:: PROBLEMS TO WORK ON ::
1 – Answer these questions about the passage on influence in business, one line each:
(a) In which field does the passage say influence is most sought after?
(b) What did Zig Ziglar say, according to the passage?
(c) What does the passage name as the first thing to do when you want to develop negotiation skills?
2 – In the passage on influence in business, condense the paragraph beginning "Making a compelling case" into two or three sentences that keep its main points.

This is a useful skill in all sorts of fields, from politics to personal relationships. But nowhere is ‘influence’ more sought after than in business, whether you want to settle a negotiation on favourable terms or persuade more people to buy your product.

As Sir David Frost once put it: “Diplomacy is the art of letting someone else have your way.” That’s amusing and pretty accurate, but it sounds a bit sinister when applied to sales and marketing. Zig Ziglar probably nailed the concept that’s most helpful to businesses in the digital era when he said: “Stop selling. Start helping.”

When you want to develop negotiation skills, the first thing is to understand the person you’re trying to influence – as in, why they say ‘no’ to things and why they say ‘yes’. Once you have a grip on how they make their decisions and what their values are, then you can see things from their point of view, which is the first step to bringing them round to your point of view.

Making a compelling case and finding a way around the roadblocks of their resistance can be very tricky, which is why Zig Ziglar’s approach is still so relevant in 2019. People are used to being advertised at; they field countless attempts to influence their buying and lifestyle choices every day. So, if you’re going to persuade them to share your opinion – which is that they should buy your product or service, or sign your deal – you need to make them understand why this is an advantageous choice for them. Which is only possible once you’ve truly understood what they see as advantageous in the first place.

:: MATERIAL PROVIDED ::
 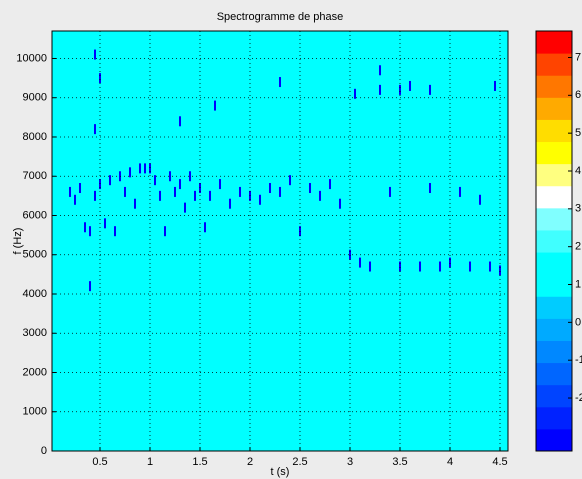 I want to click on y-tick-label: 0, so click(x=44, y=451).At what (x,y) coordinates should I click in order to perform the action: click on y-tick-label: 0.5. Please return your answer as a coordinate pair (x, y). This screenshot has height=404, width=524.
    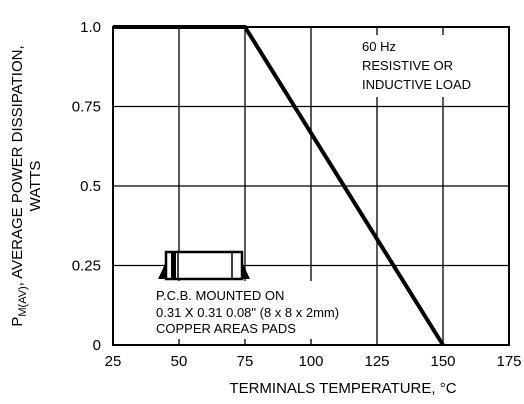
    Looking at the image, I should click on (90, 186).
...
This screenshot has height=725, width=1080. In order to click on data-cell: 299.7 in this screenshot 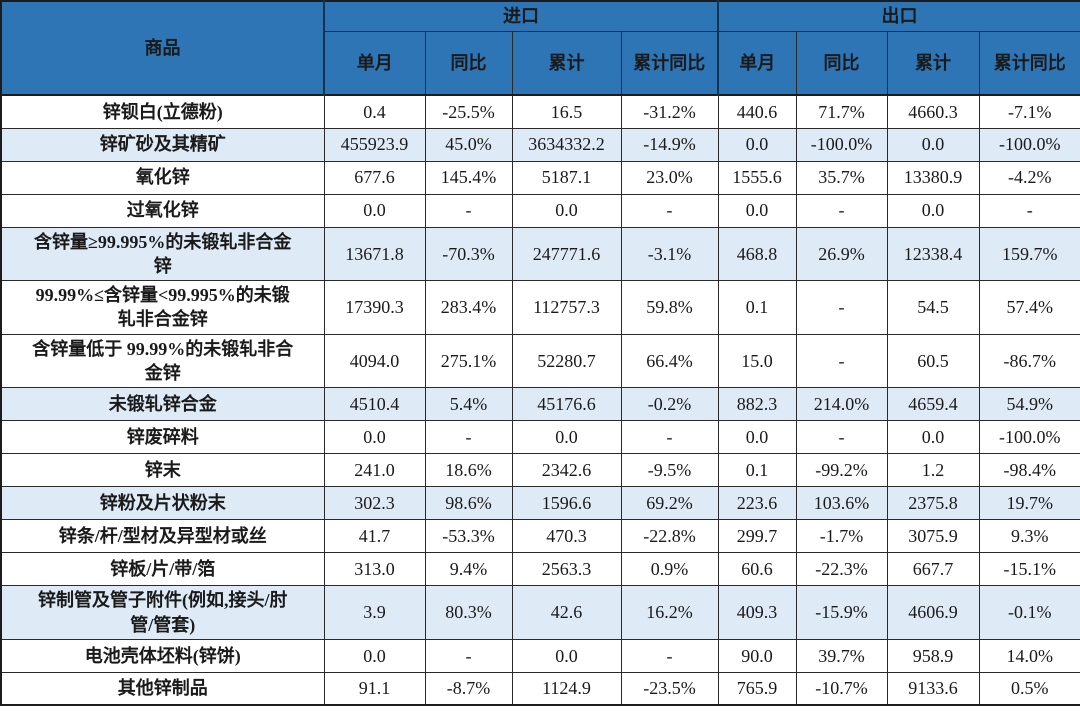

:: RESULTS OF THE EXERCISE ::
1 –
(a) Business.
(b) "Stop selling. Start helping."
(c) Understand the person you're trying to influence, including why they say "no" and why they say "yes."

2 – Making a compelling case and getting past people's resistance is tricky, which is why Zig Ziglar's approach remains relevant in 2019. People face countless attempts every day to influence their buying and lifestyle choices, so to persuade them to buy your product or service or sign your deal, you must show them why it is an advantageous choice for them. That is only possible once you truly understand what they see as advantageous.